## Task instructions
Go to the line containing "The width and" and retype it and every later line exactly as written, up to the last line of the entries. Keep pictures out.

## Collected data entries
^^^^
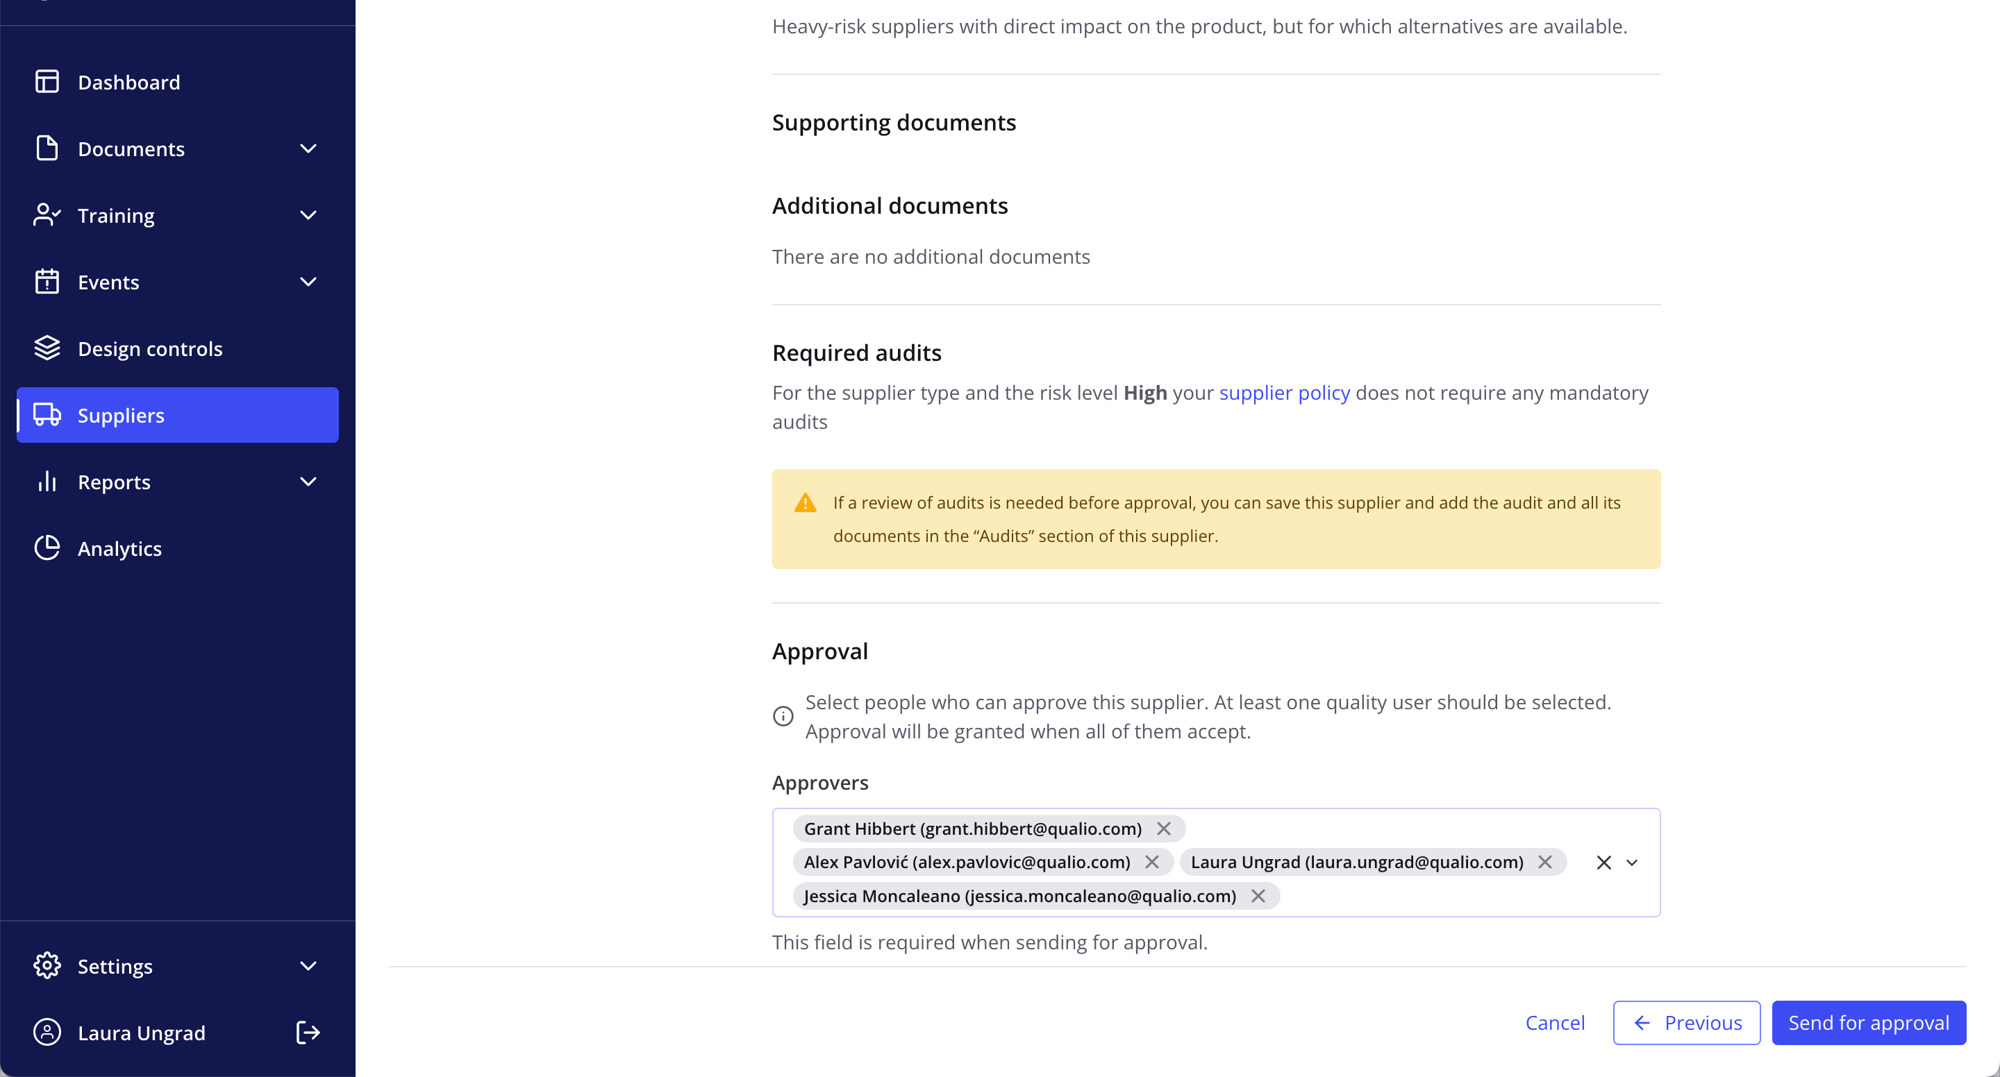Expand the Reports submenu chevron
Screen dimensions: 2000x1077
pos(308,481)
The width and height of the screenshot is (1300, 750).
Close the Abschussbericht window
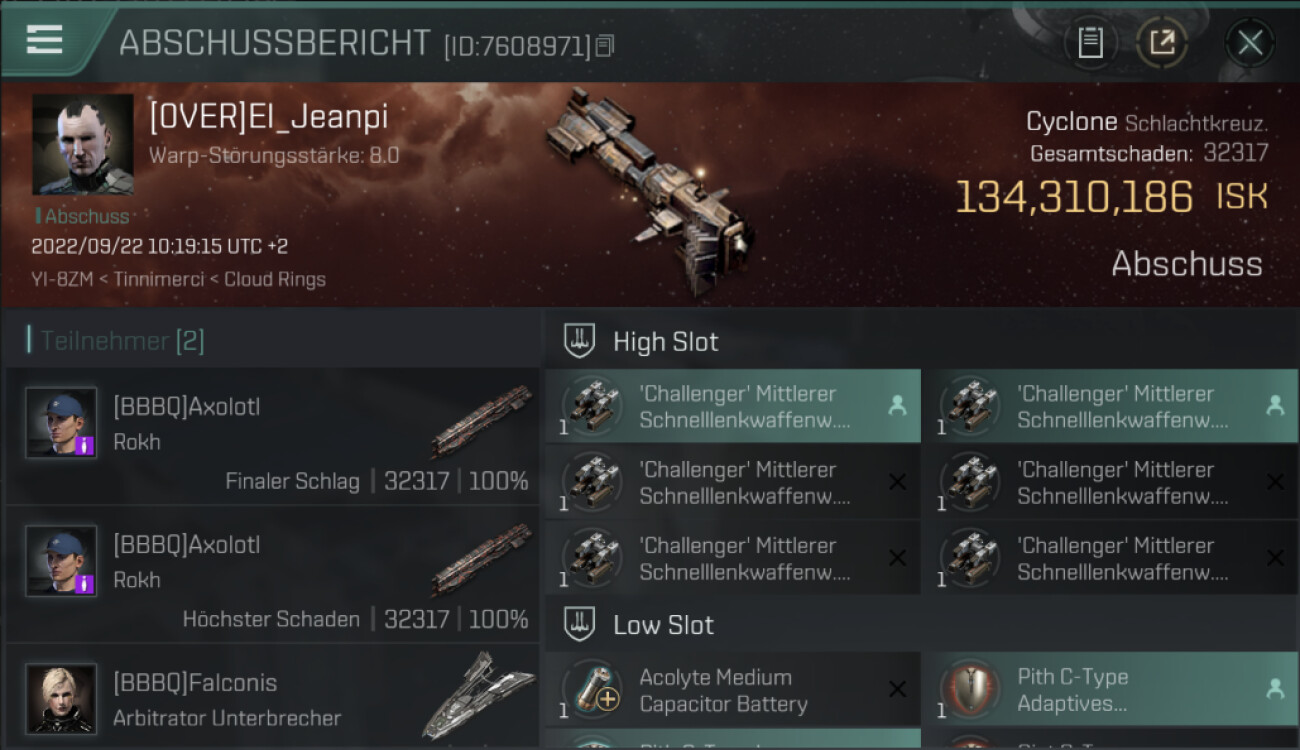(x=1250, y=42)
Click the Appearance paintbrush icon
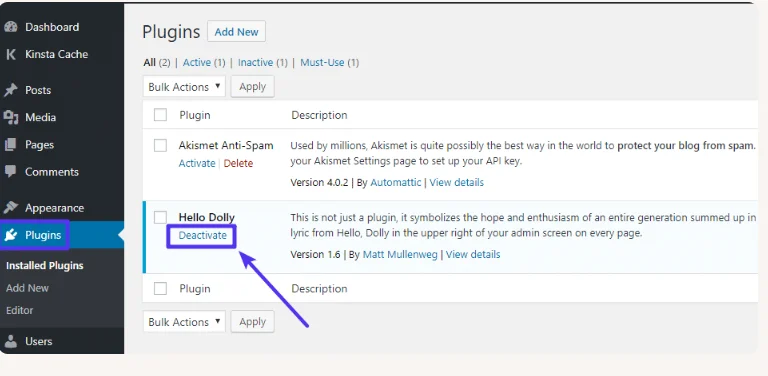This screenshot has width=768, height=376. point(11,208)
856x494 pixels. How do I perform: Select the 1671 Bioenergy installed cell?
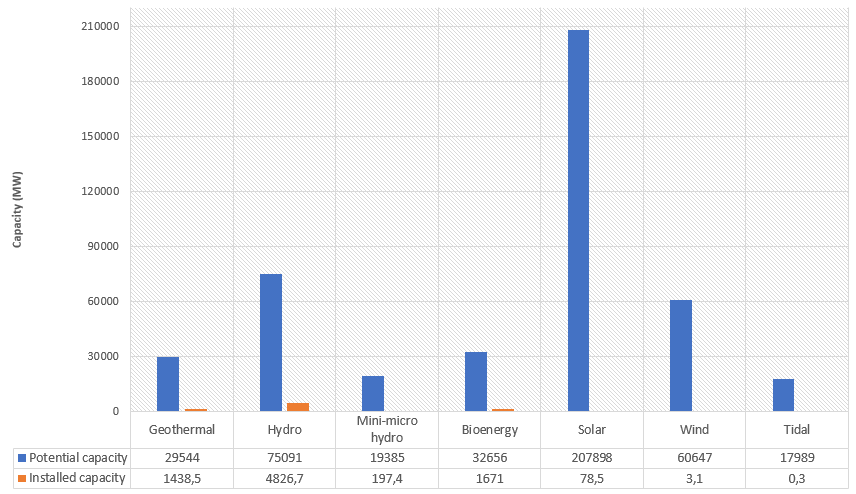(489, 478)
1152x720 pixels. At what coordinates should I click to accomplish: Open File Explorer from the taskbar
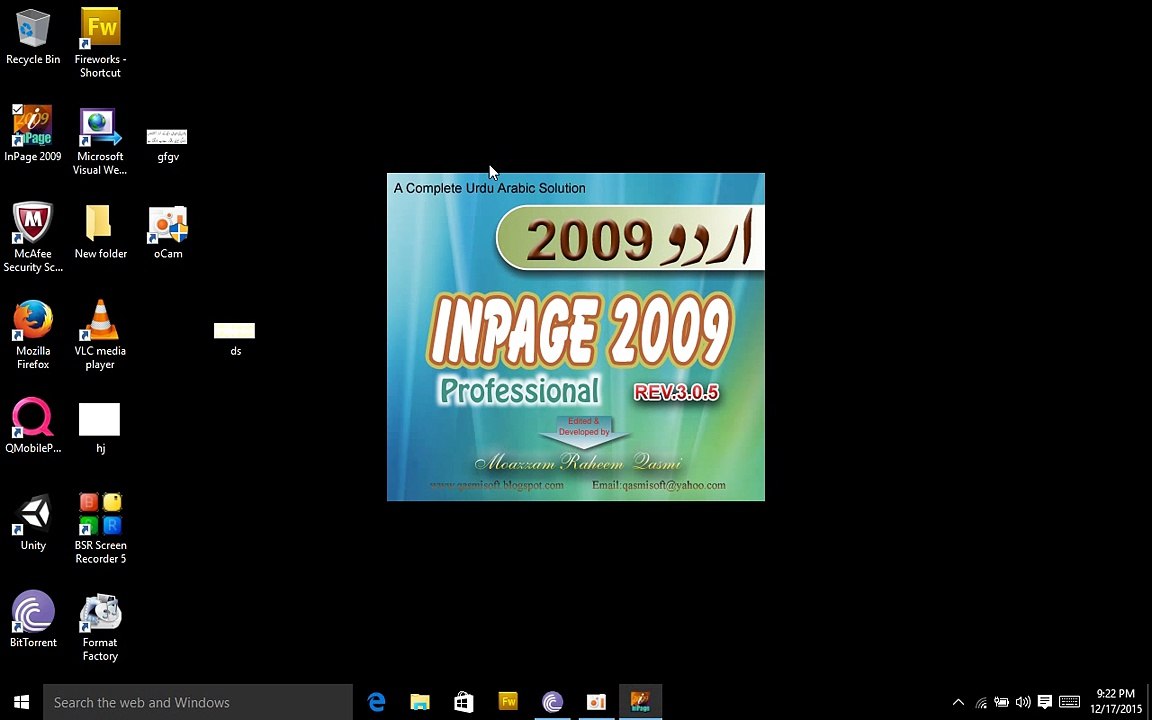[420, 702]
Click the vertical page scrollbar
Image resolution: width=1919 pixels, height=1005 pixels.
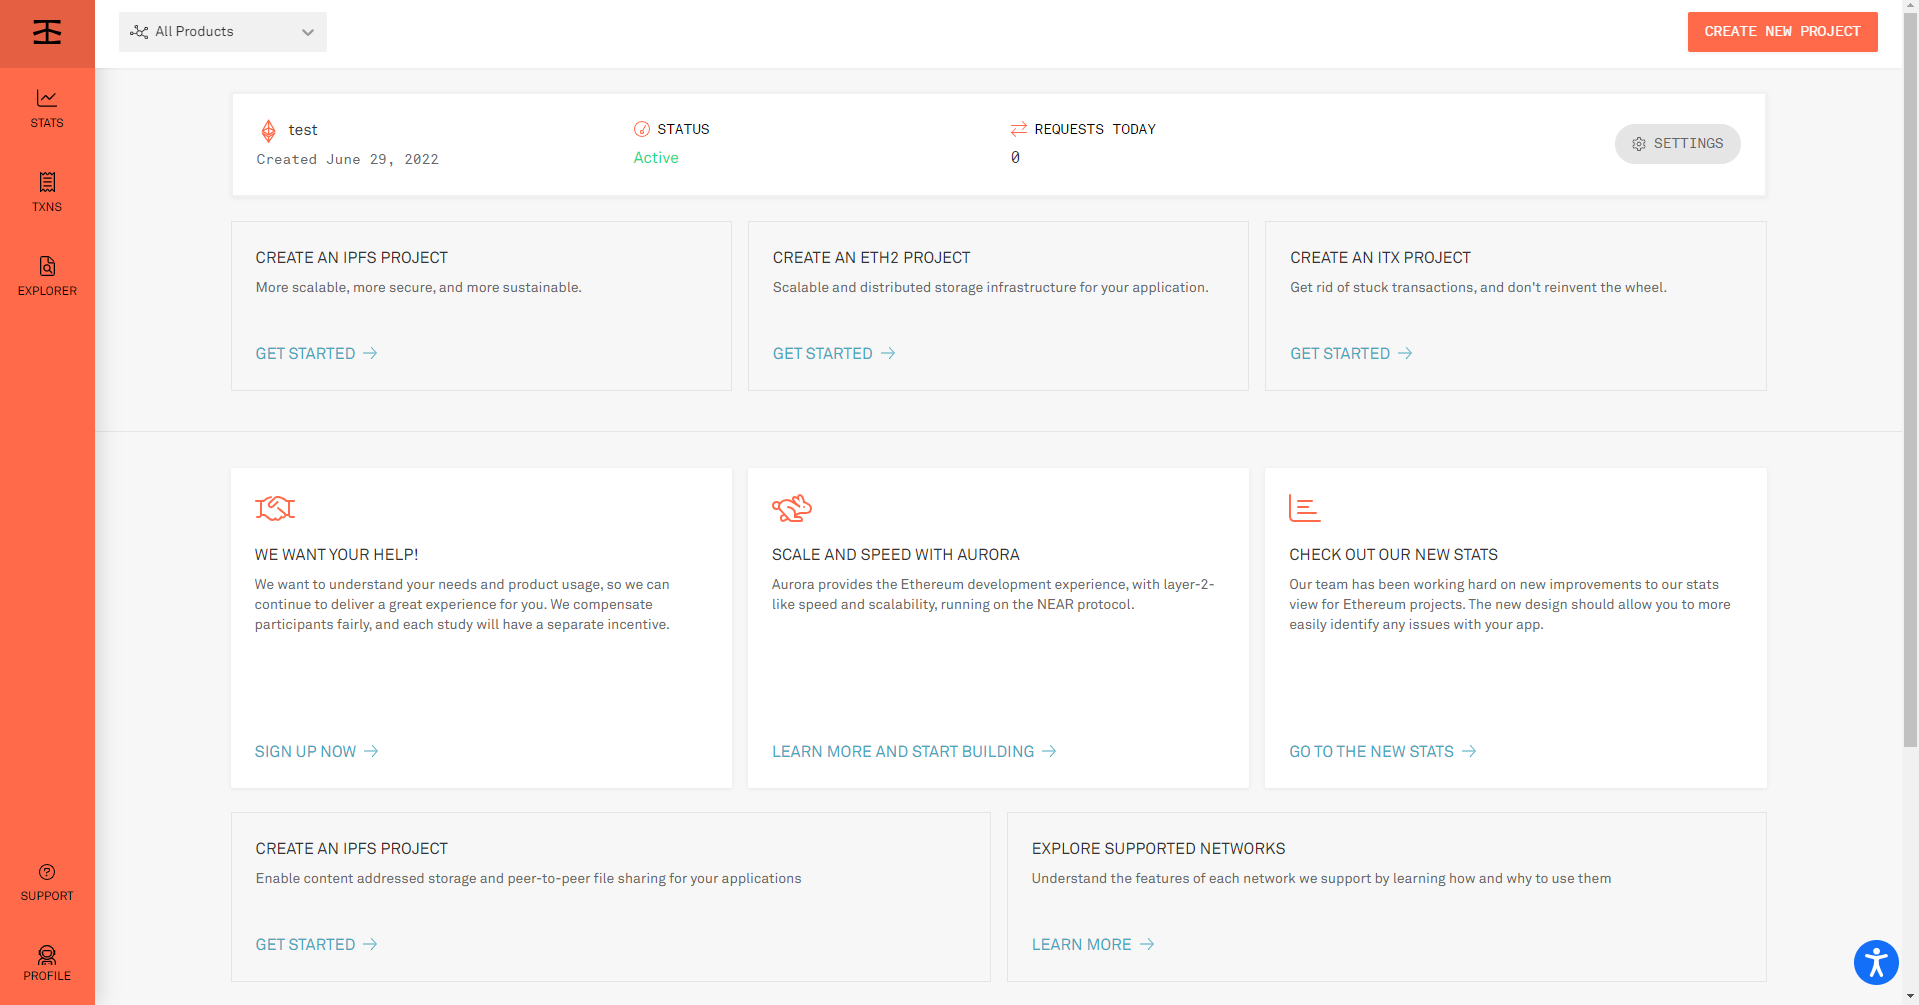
^^^^
## Exercise result
The width and height of the screenshot is (1300, 750).
Close the Abschussbericht window
(x=1250, y=42)
Click the Appearance paintbrush icon
This screenshot has width=768, height=376. point(11,208)
856x494 pixels. How do I perform: Select the 1671 Bioenergy installed cell?
(489, 478)
1152x720 pixels. At what coordinates should I click to accomplish: Open File Explorer from the taskbar
[420, 702]
Click the vertical page scrollbar
Image resolution: width=1919 pixels, height=1005 pixels.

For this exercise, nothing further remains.